N-Gram

What it is

An n-gram is a contiguous sequence of n items drawn from a stream of text. The items are most commonly words (word n-grams) or characters (character n-grams), and n is a small positive integer. A sequence of two items is a bigram, three items a trigram, and one item a unigram. For n ≥ 4 the terms “4-gram”, “5-gram”, and so on are standard.

N-grams are one of the oldest and most broadly applied primitives in NLP. The same mechanism — slide a window of width n across a sequence and emit each window’s contents — underpins language model probability estimation, full-text index construction, spelling correction, document similarity, and plagiarism detection.

How it works

Given a token sequence, a window of width n slides one position at a time from left to right. At each position, the n tokens currently inside the window form one n-gram. A sequence of L tokens produces L − n + 1 n-grams (assuming no padding).
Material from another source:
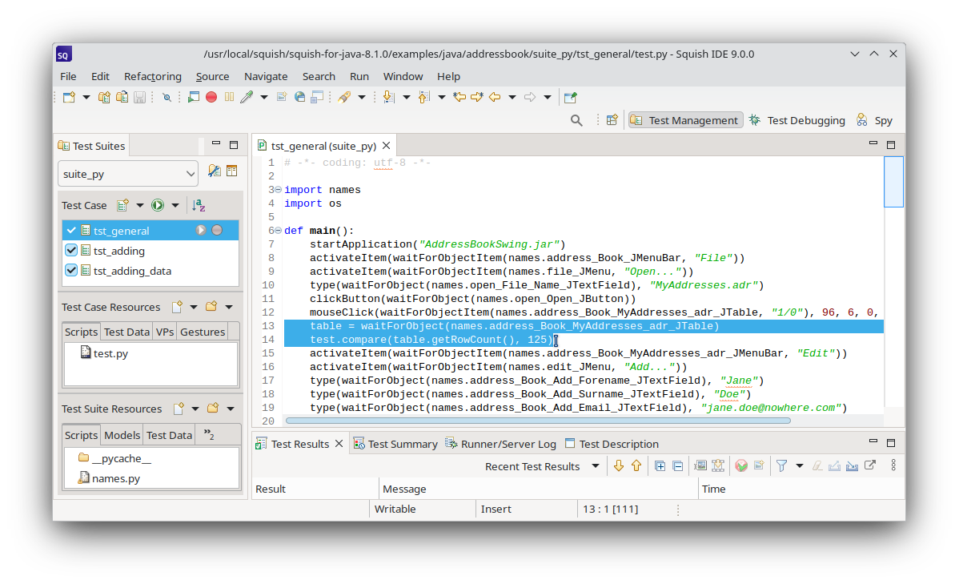
Task: Switch to Test Debugging perspective
Action: (796, 120)
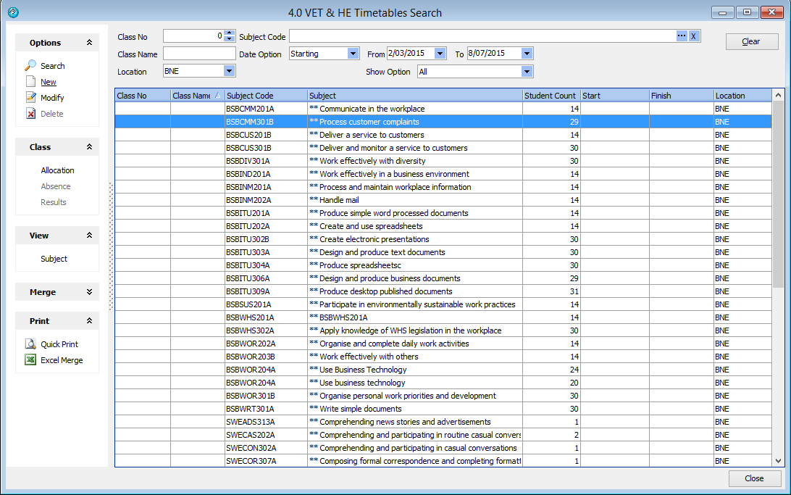791x495 pixels.
Task: Open Subject Code lookup ellipsis button
Action: point(681,36)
For character n-grams, the same logic applies at the character level rather than the word level. The string "fox" with n = 2 produces: fo, ox.

The mechanics in Python:

def ngrams(tokens: list[str], n: int) -> list[tuple[str, ...]]:
    return [tuple(tokens[i : i + n]) for i in range(len(tokens) - n + 1)]

tokens = ["the", "quick", "brown", "fox"]
print(ngrams(tokens, 2))
# [('the', 'quick'), ('quick', 'brown'), ('brown', 'fox')]
print(ngrams(tokens, 3))
# [('the', 'quick', 'brown'), ('quick', 'brown', 'fox')]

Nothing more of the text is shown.